COleDateTime is a wrapper around the (hideously surprising) DATE type. Internally it stores a 64-bit floating point value, where whole numbers represent the days since 30th of December, 1899 (midnight). The fractional part represents the time of day (e.g. 0.25 means 6 A.M., and 0.5 is noon). Every floating point value is a legal value and represents a unique1 point in time.

Adding a year to a COleDateTime value amounts to adding the value 365.0 (or whichever value suits your needs) to its internal representation. This can be done by accessing the m_dt member directly

COleDateTime datEnd{ datStart.m_dt + 365.0 };

or by using a COleDateTimeSpan

datEnd = datStart + COleDateTimeSpan{ 365.0 };
// or
datEnd = datStart + COleDateTimeSpan{ 365, 0, 0, 0 };

This operation is always well defined, and will produce a valid time point regardless of leap years. Under the hood, it's just adding floating point values, that have no notion of calendrical properties. The following code

COleDateTime datStart{ 2020, 2, 29, 0, 0, 0 };
COleDateTime datEnd{ datStart + COleDateTimeSpan{ 365.0 } };

will produce a time point that represents February 28th, 2021 (note that if you add 366.0 days, this will return March 1st, 2021).

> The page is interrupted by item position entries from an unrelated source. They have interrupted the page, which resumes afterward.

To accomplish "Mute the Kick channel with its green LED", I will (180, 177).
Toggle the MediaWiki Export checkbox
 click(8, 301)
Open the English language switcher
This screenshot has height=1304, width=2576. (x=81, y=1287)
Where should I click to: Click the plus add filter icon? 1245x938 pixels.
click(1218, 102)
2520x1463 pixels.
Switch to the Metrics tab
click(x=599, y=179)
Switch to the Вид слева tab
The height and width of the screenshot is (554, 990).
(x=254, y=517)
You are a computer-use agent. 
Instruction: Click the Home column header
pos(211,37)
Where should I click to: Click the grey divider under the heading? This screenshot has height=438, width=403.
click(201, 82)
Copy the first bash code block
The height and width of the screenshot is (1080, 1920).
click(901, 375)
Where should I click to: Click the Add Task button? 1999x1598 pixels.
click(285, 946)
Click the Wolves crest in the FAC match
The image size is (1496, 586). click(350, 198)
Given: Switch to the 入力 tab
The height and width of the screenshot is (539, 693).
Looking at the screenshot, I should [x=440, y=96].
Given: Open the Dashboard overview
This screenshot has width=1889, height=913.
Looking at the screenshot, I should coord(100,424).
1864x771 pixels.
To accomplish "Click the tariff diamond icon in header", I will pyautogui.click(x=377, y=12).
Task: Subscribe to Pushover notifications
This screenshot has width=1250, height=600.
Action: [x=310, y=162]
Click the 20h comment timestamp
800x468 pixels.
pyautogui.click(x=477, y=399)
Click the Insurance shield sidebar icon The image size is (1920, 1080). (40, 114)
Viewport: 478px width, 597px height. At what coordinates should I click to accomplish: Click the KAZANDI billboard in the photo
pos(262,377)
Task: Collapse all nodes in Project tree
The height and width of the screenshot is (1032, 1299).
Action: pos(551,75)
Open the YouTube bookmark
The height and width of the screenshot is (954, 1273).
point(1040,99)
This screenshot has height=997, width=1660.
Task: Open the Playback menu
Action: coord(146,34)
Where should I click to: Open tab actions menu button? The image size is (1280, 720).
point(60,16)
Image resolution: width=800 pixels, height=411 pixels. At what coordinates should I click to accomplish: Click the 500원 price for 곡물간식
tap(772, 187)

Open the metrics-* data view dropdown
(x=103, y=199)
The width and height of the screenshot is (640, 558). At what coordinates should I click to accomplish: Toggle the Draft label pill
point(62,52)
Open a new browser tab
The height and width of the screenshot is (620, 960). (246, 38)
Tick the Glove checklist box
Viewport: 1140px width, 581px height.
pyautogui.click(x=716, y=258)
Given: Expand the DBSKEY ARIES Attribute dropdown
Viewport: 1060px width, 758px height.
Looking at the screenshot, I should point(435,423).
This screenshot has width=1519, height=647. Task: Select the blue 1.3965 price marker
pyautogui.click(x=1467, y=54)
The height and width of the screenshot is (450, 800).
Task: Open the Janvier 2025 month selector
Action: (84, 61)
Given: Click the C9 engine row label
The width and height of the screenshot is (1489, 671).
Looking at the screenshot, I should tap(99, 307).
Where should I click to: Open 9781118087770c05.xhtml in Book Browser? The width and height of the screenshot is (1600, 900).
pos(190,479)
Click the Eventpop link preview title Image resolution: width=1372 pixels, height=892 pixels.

The initial solution that attempts to construct a COleDateTime by doing arithmetic on the individual date components fails during construction. The constructor validates its input. When passed (2021, 2, 29, 0, 0, 0) it determines an invalid date, and sets m_status to invalid.


1 That's not entirely correct. Values in the range (-1 .. 0] map to the same time point as their absolute values. Note, that e.g. COleDateTime{-0.25} == COleDateTime{0.25} evaluates to false, even though they represent the same point in time.